Gdy w 1742 roku Mysłowice weszły wraz z całym Górnym Śląskiem w skład państwa pruskiego, utworzono tu rząd akcyz i ceł. Jednocześnie mieszczanie uzyskali szereg ułatwień w handlu z nadgranicznymi rejonami Rzeczypospolitej. Aż do Krakowa dostarczano wyroby rzemieślnicze, zwłaszcza rękawiczki i kapelusze oraz węgiel kamienny. Do Mysłowic sprowadzano zboże, bydło oraz szereg produktów zwierzęcych. Zaznaczyło się pewne ożywienie życia gospodarczego miasta, tym bardziej że władze pruskie zwiększyły liczbę targów, przyznając Mysłowicom prawo urządzania 3 jarmarków i 4 targów bydła rocznie.

Pomyślną koniunkturę wykorzystywali głównie Żydzi, napływający tu z Małopolski. Byli to głównie handlarze bydłem, zbożem, galanterią, dzierżawcy karczem oraz straganiarze i kramarze. Wzrost liczby ludności żydowskiej w mieście wskazuje na ożywienie się życia gospodarczego. W latach 1771-1811 liczba Żydów wzrosła w Mysłowicach z 43 do 89.

Swobodna wymiana pograniczna nie utrzymała się długo.

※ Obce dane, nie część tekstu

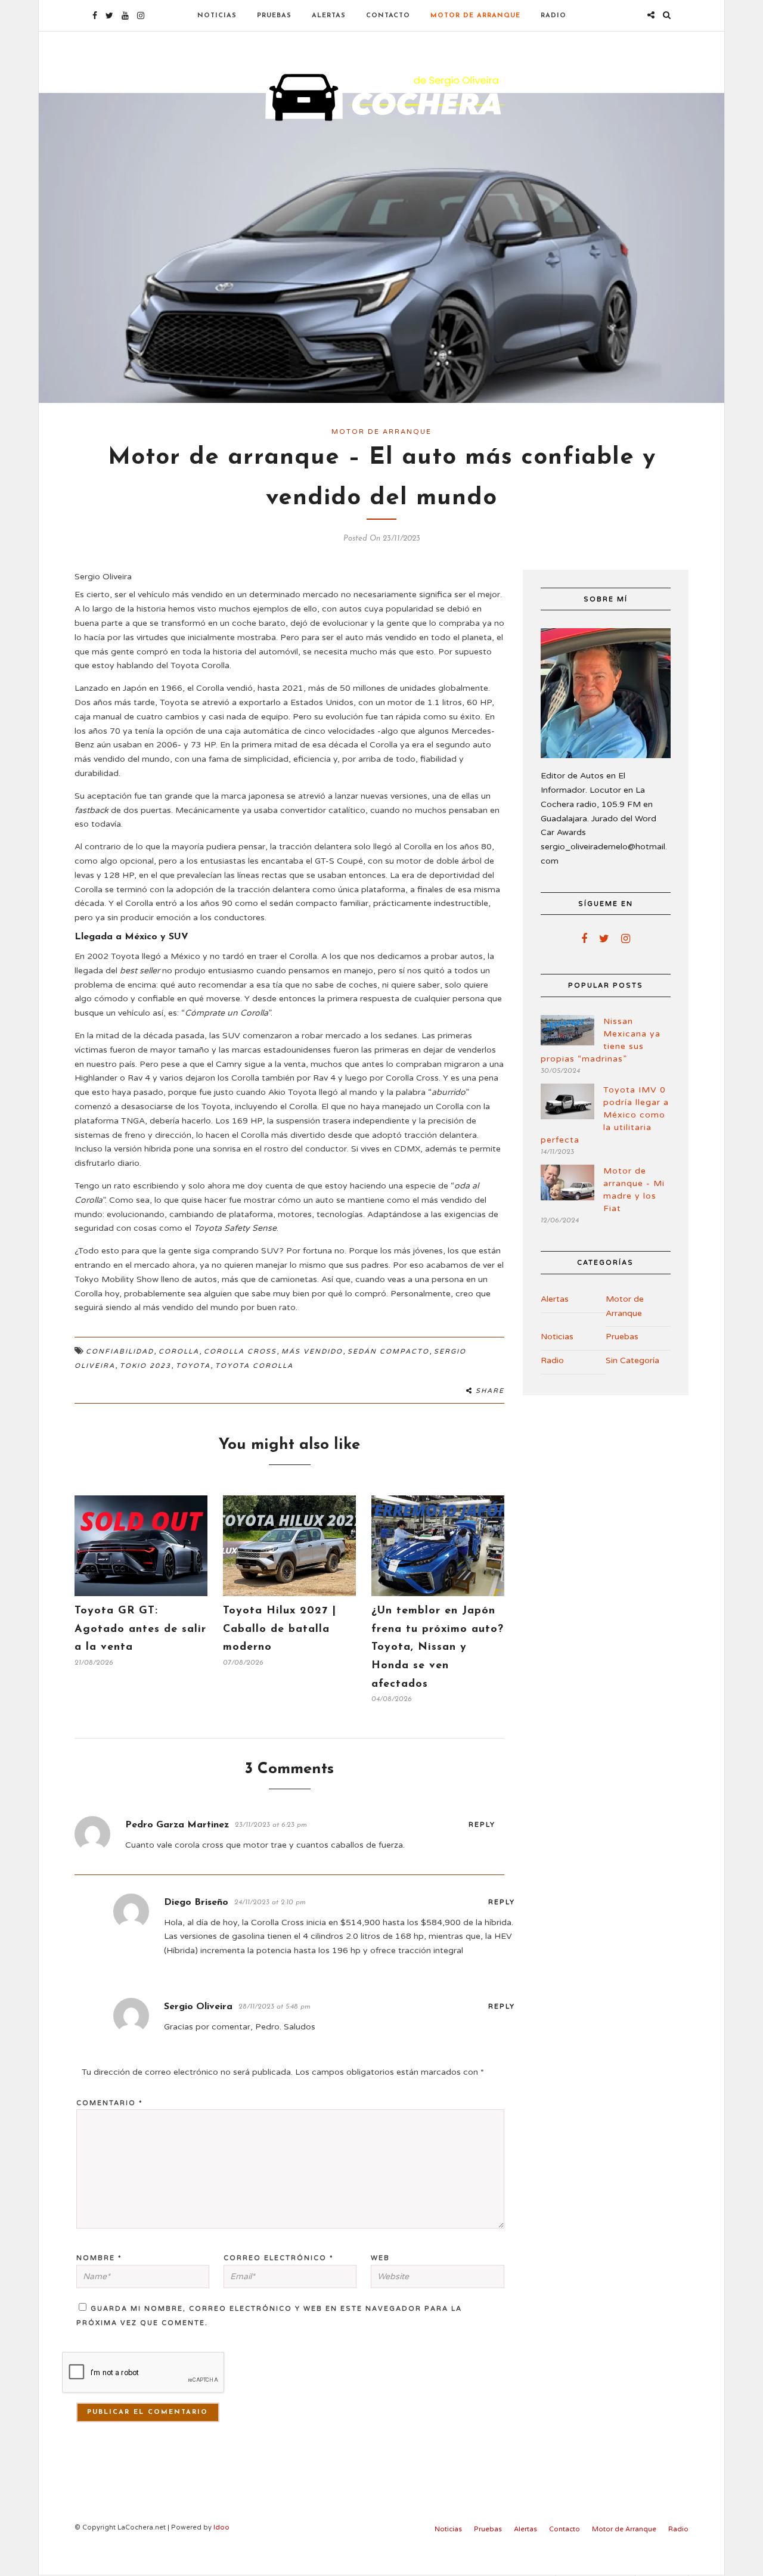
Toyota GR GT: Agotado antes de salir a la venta (140, 1629)
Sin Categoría (632, 1360)
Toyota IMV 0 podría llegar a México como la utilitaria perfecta (605, 1115)
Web (380, 2258)
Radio (553, 16)
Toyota (193, 1366)
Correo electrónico (279, 2258)
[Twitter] (604, 938)
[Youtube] (125, 15)
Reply (482, 1825)
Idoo (221, 2527)
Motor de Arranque (475, 16)
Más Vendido (312, 1351)
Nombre (99, 2258)
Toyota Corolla (254, 1366)
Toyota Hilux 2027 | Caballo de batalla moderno (279, 1629)
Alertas (329, 16)
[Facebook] (584, 938)
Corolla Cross (240, 1351)
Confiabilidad (120, 1351)
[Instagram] (140, 15)
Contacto (388, 16)
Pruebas (274, 16)
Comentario (109, 2103)
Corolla (179, 1351)
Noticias (217, 16)
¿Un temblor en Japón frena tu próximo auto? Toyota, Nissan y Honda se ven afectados (437, 1647)
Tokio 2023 (145, 1366)
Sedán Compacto (388, 1351)
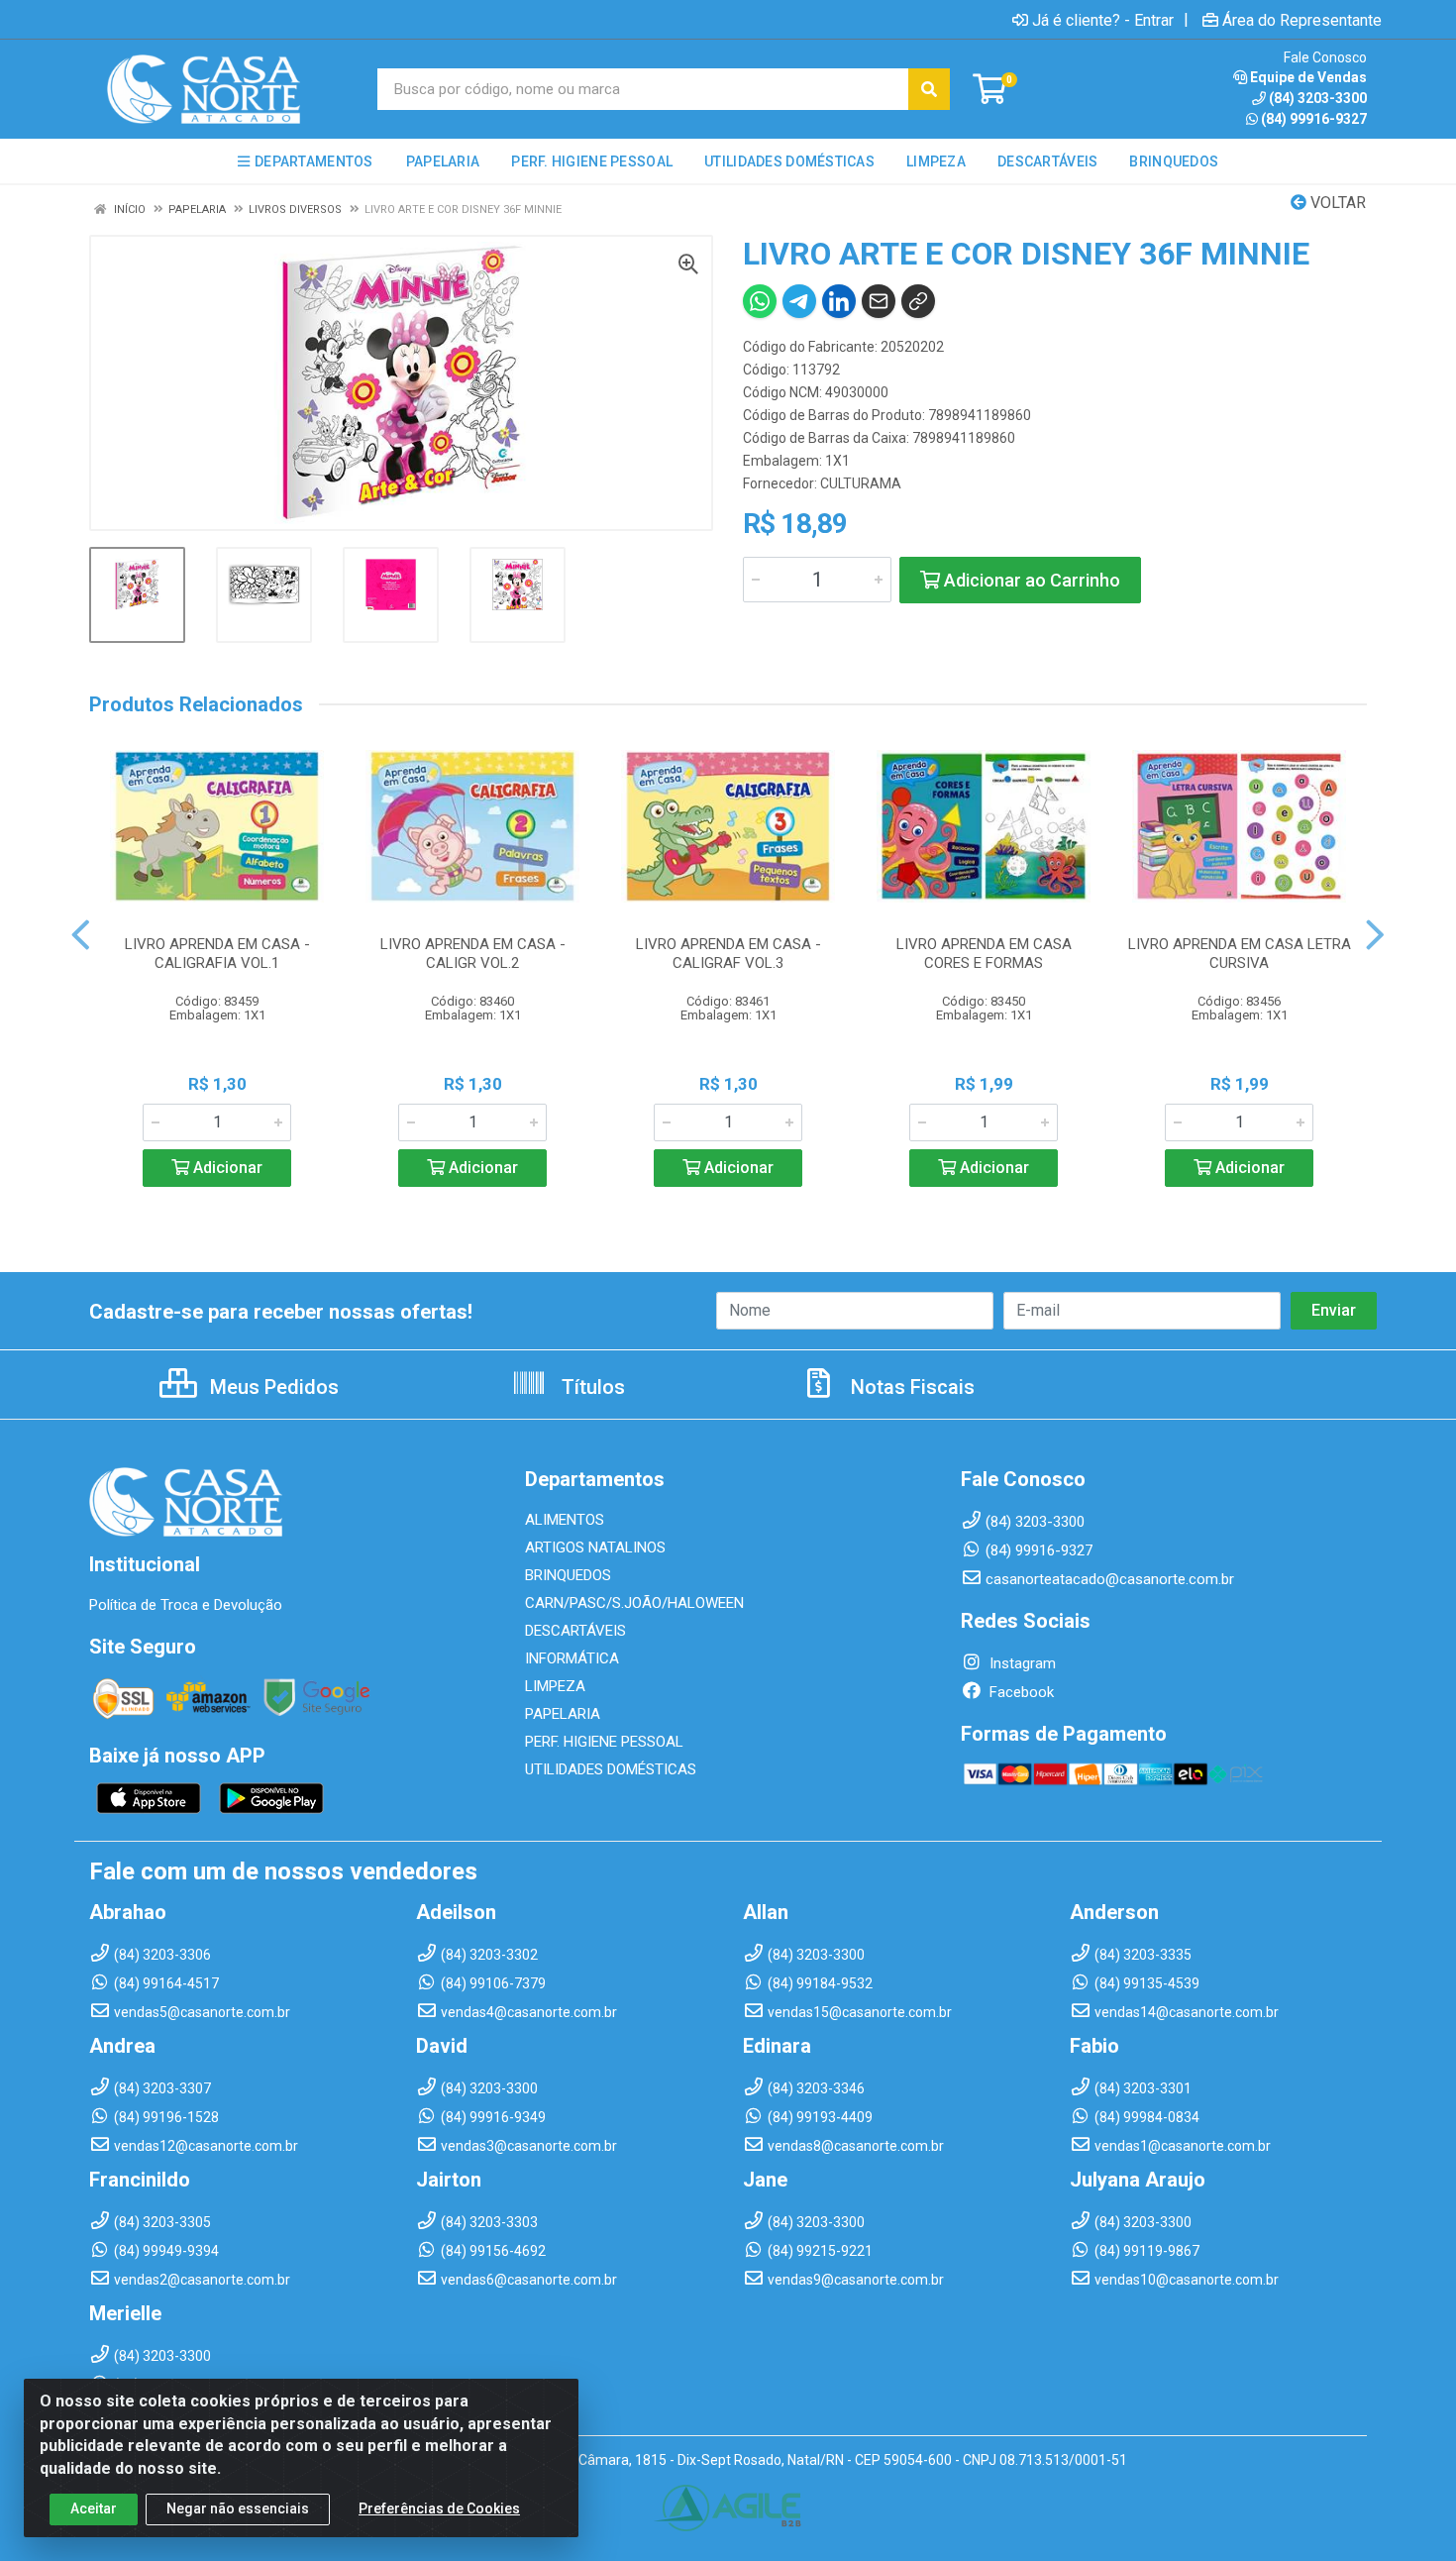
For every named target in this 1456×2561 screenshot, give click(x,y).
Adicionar (225, 1167)
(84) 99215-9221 (820, 2251)
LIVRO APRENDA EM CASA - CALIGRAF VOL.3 (728, 953)
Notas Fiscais (910, 1387)
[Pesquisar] (929, 89)
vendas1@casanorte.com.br (1182, 2146)
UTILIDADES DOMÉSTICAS (610, 1769)
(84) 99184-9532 (820, 1983)
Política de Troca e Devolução (185, 1605)
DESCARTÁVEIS (575, 1631)
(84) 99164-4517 (166, 1983)
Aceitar (93, 2508)
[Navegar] (80, 935)
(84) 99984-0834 (1146, 2117)
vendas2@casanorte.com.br (202, 2280)
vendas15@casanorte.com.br (860, 2012)
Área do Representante (1302, 20)
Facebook (1020, 1692)
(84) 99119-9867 (1146, 2251)
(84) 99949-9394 (166, 2251)
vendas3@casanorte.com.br (529, 2146)
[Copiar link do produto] (918, 301)
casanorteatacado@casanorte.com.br (1110, 1579)
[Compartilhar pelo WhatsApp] (760, 301)
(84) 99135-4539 (1146, 1983)
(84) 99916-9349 (493, 2117)
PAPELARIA (562, 1714)
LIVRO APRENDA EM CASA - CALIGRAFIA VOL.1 (217, 953)
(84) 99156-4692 (493, 2251)
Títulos (591, 1387)
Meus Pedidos (272, 1387)
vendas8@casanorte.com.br (856, 2146)
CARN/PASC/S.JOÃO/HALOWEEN (634, 1603)
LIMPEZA (555, 1686)
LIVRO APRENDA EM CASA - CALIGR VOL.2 (473, 953)
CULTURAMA (860, 483)
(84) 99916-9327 (1314, 119)
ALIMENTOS (564, 1520)
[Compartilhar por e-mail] (878, 301)
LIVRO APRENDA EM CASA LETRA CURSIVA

Po wojnie siedmioletniej rząd pruski ograniczał handel z Rzecząpospolitą, a w 1773 roku wprowadził wysokie cła importowe oraz tranzytowe – to ostatnie wynosiło 12,5% wartości towarów, co czyniło nieopłacalnym handel bydłem, pędzonym z Polski przez Śląsk. Zakazano przywozu do miasta zboża i mąki bez oclenia oraz przemiału zboża w młynach po drugiej stronie granicy – w Modrzejowie lub Niwce.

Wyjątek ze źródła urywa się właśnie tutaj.